A Music Tribute: Fire, Lemons, Ozomatli, and the Beatles


I’ve been spending most of my evenings at home, alone.  When I write it out like that, it sounds very depressive, but what should a single, young lady do when she doesn’t speak the native language of the country she is in.  However, when my Vietnamese/Mongolian friends told me that Ozomatli was coming to Mongolia, I was ecstatic.  1) I had something to do, for a change, at night.  2) The concert was free! 3) I have actually heard of the band and have some of their music on my IPOD!

So after a delicious salad, which I have a no appreciation for since I moved to a country whose growing season is only two months, I walked over to Sukhbaatar Square, dutifully at the designated 7:00 p.m.  After listening to “Fire” and “Lemons”, two Mongolian bands, my Vietnamese/Mongolian friends text me saying Ozomatli (like every musical group) will be coming on around 9 p.m.  Although my friends from Australia and Slovakia departed before Ozomalti came on, I was fortunate to run into a young Mongolian who is studying environmental studies.


We danced underneath fireworks, standing in a crowd of easily thousands of people listening to the latino-hip-hop-rap sensation, Ozomatli.  The best part, the Mongolian guy approached me after my Caucasian friends left because he thought I was their interpreter.  It’s very strange to actually look like everyone else for a strange.  I look more like a foreigner in my home country than I do in Mongolia.  He was very chivalrous and walked me home after the concert was over.

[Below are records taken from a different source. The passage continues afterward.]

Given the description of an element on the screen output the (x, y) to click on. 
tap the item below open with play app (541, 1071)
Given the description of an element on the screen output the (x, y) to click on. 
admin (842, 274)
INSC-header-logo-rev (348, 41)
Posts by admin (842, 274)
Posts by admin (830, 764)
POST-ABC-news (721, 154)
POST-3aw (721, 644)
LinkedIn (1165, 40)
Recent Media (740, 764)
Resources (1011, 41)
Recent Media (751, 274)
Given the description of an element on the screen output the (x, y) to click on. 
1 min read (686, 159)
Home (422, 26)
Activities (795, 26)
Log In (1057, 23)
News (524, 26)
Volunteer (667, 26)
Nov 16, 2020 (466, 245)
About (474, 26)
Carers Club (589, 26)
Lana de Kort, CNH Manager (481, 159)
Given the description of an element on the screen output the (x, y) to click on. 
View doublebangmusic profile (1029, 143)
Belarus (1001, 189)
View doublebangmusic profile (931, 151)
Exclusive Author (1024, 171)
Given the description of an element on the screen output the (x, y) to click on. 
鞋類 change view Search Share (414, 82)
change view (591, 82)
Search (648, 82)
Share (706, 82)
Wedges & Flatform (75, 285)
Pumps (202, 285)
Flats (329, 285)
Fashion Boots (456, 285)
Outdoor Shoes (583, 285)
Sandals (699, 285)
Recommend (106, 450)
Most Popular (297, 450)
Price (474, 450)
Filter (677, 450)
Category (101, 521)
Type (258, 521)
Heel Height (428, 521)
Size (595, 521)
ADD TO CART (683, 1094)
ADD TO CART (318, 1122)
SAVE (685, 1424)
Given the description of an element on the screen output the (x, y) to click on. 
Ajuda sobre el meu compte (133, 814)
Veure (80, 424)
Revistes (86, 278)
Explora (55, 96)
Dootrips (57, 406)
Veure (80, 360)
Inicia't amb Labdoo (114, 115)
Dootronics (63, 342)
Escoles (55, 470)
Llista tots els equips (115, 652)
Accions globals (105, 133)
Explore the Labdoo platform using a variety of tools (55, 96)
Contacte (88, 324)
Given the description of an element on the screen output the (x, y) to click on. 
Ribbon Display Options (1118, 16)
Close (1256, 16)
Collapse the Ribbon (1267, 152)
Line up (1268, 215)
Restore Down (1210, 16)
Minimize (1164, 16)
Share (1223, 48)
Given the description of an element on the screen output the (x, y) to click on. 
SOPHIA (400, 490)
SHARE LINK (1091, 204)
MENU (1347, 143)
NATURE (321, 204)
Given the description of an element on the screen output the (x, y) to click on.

What do I love more than live music?  I love have an amazing day so unexpectedly because of the generosity and kindness of others.  Human decency exists everywhere, but it is easy for a journalist to become jaded about the world – until you have an awesome day like this one. Dinner with new friends, delicious food, making new friends, listening to live music, a good night’s rest, and a good story to tell afterwards.

This musical evening was then followed by a later trip to see the local monument to the Beatles.  Nara, a co-worker at MNB, had been singing “Yesterday” and it made me smile to see the iconic music of the Beatles reaching across countries, to little known cities like UB.  It’s funny how one can’t escape American pop music.  When I walk down the streets of UB, I can still hear Lady Ga Ga and Miley Cyrus tunes blaring out the car windows.  I wouldn’t mind hearing Beatle songs blaring from window, but the monument is still a testament that good music is good music everywhere in the world.